Segment Start: TASK INPUTS

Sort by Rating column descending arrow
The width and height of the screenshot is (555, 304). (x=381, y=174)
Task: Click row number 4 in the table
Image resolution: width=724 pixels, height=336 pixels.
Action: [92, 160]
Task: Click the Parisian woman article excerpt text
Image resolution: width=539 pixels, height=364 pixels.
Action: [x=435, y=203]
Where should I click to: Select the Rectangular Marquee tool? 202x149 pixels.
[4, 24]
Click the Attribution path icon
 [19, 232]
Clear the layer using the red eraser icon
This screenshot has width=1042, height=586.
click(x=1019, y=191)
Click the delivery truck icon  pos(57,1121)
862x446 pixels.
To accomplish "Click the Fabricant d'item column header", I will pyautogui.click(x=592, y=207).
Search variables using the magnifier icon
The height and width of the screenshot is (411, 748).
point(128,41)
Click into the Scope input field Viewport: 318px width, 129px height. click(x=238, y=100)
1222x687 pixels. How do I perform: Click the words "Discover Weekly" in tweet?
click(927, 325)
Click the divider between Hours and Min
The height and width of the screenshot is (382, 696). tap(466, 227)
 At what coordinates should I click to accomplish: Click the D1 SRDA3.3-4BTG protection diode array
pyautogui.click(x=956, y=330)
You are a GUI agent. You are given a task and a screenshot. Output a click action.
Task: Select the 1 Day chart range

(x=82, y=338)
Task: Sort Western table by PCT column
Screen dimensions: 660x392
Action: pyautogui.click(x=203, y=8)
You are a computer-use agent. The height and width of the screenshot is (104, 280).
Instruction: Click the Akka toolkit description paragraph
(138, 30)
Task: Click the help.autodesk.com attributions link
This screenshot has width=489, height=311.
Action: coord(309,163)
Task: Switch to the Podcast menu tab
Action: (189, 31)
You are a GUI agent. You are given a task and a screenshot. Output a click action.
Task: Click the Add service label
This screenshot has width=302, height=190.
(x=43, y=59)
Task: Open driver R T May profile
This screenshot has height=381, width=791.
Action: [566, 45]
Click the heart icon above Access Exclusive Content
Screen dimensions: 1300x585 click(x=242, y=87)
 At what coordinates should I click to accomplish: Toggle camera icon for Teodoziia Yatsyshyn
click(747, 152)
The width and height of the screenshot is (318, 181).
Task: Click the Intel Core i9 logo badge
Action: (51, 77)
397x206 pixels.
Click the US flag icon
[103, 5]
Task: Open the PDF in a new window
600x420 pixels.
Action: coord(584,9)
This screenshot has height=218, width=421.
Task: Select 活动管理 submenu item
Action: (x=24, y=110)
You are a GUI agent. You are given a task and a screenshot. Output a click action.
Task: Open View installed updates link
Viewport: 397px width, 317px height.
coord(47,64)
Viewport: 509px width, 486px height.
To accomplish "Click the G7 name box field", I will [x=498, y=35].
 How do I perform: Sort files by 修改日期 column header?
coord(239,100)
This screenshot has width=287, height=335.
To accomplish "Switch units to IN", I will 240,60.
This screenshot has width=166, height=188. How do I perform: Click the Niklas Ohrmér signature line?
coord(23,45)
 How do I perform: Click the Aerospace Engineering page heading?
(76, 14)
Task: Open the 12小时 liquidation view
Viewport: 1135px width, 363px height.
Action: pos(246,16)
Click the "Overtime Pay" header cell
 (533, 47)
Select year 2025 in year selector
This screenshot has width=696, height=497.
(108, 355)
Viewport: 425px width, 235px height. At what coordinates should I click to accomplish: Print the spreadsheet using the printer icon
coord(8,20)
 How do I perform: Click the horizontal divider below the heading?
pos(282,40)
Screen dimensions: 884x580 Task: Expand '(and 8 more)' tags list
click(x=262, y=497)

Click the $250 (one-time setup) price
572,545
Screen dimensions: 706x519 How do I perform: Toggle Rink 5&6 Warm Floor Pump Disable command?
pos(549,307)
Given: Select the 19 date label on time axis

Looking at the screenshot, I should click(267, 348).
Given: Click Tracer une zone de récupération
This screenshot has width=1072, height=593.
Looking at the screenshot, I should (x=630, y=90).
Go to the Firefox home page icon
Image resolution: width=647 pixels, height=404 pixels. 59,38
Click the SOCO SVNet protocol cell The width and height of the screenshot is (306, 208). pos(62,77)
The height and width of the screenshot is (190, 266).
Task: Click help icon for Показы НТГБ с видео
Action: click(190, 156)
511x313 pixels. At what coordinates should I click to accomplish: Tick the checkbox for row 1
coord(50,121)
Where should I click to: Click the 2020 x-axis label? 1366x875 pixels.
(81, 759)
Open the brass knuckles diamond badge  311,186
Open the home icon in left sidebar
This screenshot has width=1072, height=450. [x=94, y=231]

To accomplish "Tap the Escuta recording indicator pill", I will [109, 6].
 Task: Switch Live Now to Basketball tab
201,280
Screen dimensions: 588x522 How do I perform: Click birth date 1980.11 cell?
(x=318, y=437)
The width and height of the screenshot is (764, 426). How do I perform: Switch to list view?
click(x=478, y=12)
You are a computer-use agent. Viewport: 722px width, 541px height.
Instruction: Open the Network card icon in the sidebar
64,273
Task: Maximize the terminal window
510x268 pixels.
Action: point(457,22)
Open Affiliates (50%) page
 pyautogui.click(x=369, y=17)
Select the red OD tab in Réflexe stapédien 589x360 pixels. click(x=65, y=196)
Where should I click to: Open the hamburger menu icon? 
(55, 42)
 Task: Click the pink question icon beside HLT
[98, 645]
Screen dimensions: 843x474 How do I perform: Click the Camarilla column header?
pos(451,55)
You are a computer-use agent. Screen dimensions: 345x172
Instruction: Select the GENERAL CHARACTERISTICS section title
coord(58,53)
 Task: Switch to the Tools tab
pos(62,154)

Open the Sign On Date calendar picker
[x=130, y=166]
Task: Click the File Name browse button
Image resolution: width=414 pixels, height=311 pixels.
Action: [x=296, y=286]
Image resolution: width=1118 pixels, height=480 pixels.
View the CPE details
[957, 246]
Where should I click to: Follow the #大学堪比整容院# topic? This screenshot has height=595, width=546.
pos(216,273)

Segment End: TASK INPUTS

▶ [WORK REQUEST]
Repeat the records above exactly, with nothing left out.

▶ [REPLY TO THE TASK]
Sort by Rating column descending arrow
The width and height of the screenshot is (555, 304). (x=381, y=174)
Task: Click row number 4 in the table
Image resolution: width=724 pixels, height=336 pixels.
Action: [92, 160]
Task: Click the Parisian woman article excerpt text
Image resolution: width=539 pixels, height=364 pixels.
Action: [x=435, y=203]
Where should I click to: Select the Rectangular Marquee tool? 202x149 pixels.
[4, 24]
Click the Attribution path icon
 [19, 232]
Clear the layer using the red eraser icon
This screenshot has width=1042, height=586.
click(x=1019, y=191)
Click the delivery truck icon  pos(57,1121)
862x446 pixels.
To accomplish "Click the Fabricant d'item column header", I will pyautogui.click(x=592, y=207).
Search variables using the magnifier icon
The height and width of the screenshot is (411, 748).
point(128,41)
Click into the Scope input field Viewport: 318px width, 129px height. click(x=238, y=100)
1222x687 pixels. How do I perform: Click the words "Discover Weekly" in tweet?
click(927, 325)
Click the divider between Hours and Min
The height and width of the screenshot is (382, 696). tap(466, 227)
 At what coordinates should I click to accomplish: Click the D1 SRDA3.3-4BTG protection diode array
pyautogui.click(x=956, y=330)
You are a GUI agent. You are given a task and a screenshot. Output a click action.
Task: Select the 1 Day chart range

(x=82, y=338)
Task: Sort Western table by PCT column
Screen dimensions: 660x392
Action: pyautogui.click(x=203, y=8)
You are a computer-use agent. The height and width of the screenshot is (104, 280).
Instruction: Click the Akka toolkit description paragraph
(138, 30)
Task: Click the help.autodesk.com attributions link
This screenshot has width=489, height=311.
Action: coord(309,163)
Task: Switch to the Podcast menu tab
Action: (189, 31)
You are a GUI agent. You are given a task and a screenshot. Output a click action.
Task: Click the Add service label
This screenshot has width=302, height=190.
(x=43, y=59)
Task: Open driver R T May profile
This screenshot has height=381, width=791.
Action: [566, 45]
Click the heart icon above Access Exclusive Content
Screen dimensions: 1300x585 click(x=242, y=87)
 At what coordinates should I click to accomplish: Toggle camera icon for Teodoziia Yatsyshyn
click(747, 152)
The width and height of the screenshot is (318, 181).
Task: Click the Intel Core i9 logo badge
Action: (51, 77)
397x206 pixels.
Click the US flag icon
[103, 5]
Task: Open the PDF in a new window
600x420 pixels.
Action: coord(584,9)
This screenshot has height=218, width=421.
Task: Select 活动管理 submenu item
Action: (x=24, y=110)
You are a GUI agent. You are given a task and a screenshot. Output a click action.
Task: Open View installed updates link
Viewport: 397px width, 317px height.
coord(47,64)
Viewport: 509px width, 486px height.
To accomplish "Click the G7 name box field", I will [x=498, y=35].
 How do I perform: Sort files by 修改日期 column header?
coord(239,100)
This screenshot has width=287, height=335.
To accomplish "Switch units to IN", I will 240,60.
This screenshot has width=166, height=188. How do I perform: Click the Niklas Ohrmér signature line?
coord(23,45)
 How do I perform: Click the Aerospace Engineering page heading?
(76, 14)
Task: Open the 12小时 liquidation view
Viewport: 1135px width, 363px height.
Action: pos(246,16)
Click the "Overtime Pay" header cell
 (533, 47)
Select year 2025 in year selector
This screenshot has width=696, height=497.
(108, 355)
Viewport: 425px width, 235px height. At what coordinates should I click to accomplish: Print the spreadsheet using the printer icon
coord(8,20)
 How do I perform: Click the horizontal divider below the heading?
pos(282,40)
Screen dimensions: 884x580 Task: Expand '(and 8 more)' tags list
click(x=262, y=497)

Click the $250 (one-time setup) price
572,545
Screen dimensions: 706x519 How do I perform: Toggle Rink 5&6 Warm Floor Pump Disable command?
pos(549,307)
Given: Select the 19 date label on time axis

Looking at the screenshot, I should click(267, 348).
Given: Click Tracer une zone de récupération
This screenshot has width=1072, height=593.
Looking at the screenshot, I should (x=630, y=90).
Go to the Firefox home page icon
Image resolution: width=647 pixels, height=404 pixels. 59,38
Click the SOCO SVNet protocol cell The width and height of the screenshot is (306, 208). pos(62,77)
The height and width of the screenshot is (190, 266).
Task: Click help icon for Показы НТГБ с видео
Action: click(190, 156)
511x313 pixels. At what coordinates should I click to accomplish: Tick the checkbox for row 1
coord(50,121)
Where should I click to: Click the 2020 x-axis label? 1366x875 pixels.
(81, 759)
Open the brass knuckles diamond badge  311,186
Open the home icon in left sidebar
This screenshot has width=1072, height=450. [x=94, y=231]

To accomplish "Tap the Escuta recording indicator pill", I will [109, 6].
 Task: Switch Live Now to Basketball tab
201,280
Screen dimensions: 588x522 How do I perform: Click birth date 1980.11 cell?
(x=318, y=437)
The width and height of the screenshot is (764, 426). How do I perform: Switch to list view?
click(x=478, y=12)
You are a computer-use agent. Viewport: 722px width, 541px height.
Instruction: Open the Network card icon in the sidebar
64,273
Task: Maximize the terminal window
510x268 pixels.
Action: point(457,22)
Open Affiliates (50%) page
 pyautogui.click(x=369, y=17)
Select the red OD tab in Réflexe stapédien 589x360 pixels. click(x=65, y=196)
Where should I click to: Open the hamburger menu icon? 
(55, 42)
 Task: Click the pink question icon beside HLT
[98, 645]
Screen dimensions: 843x474 How do I perform: Click the Camarilla column header?
pos(451,55)
You are a computer-use agent. Screen dimensions: 345x172
Instruction: Select the GENERAL CHARACTERISTICS section title
coord(58,53)
 Task: Switch to the Tools tab
pos(62,154)

Open the Sign On Date calendar picker
[x=130, y=166]
Task: Click the File Name browse button
Image resolution: width=414 pixels, height=311 pixels.
Action: [x=296, y=286]
Image resolution: width=1118 pixels, height=480 pixels.
View the CPE details
[957, 246]
Where should I click to: Follow the #大学堪比整容院# topic? This screenshot has height=595, width=546.
pos(216,273)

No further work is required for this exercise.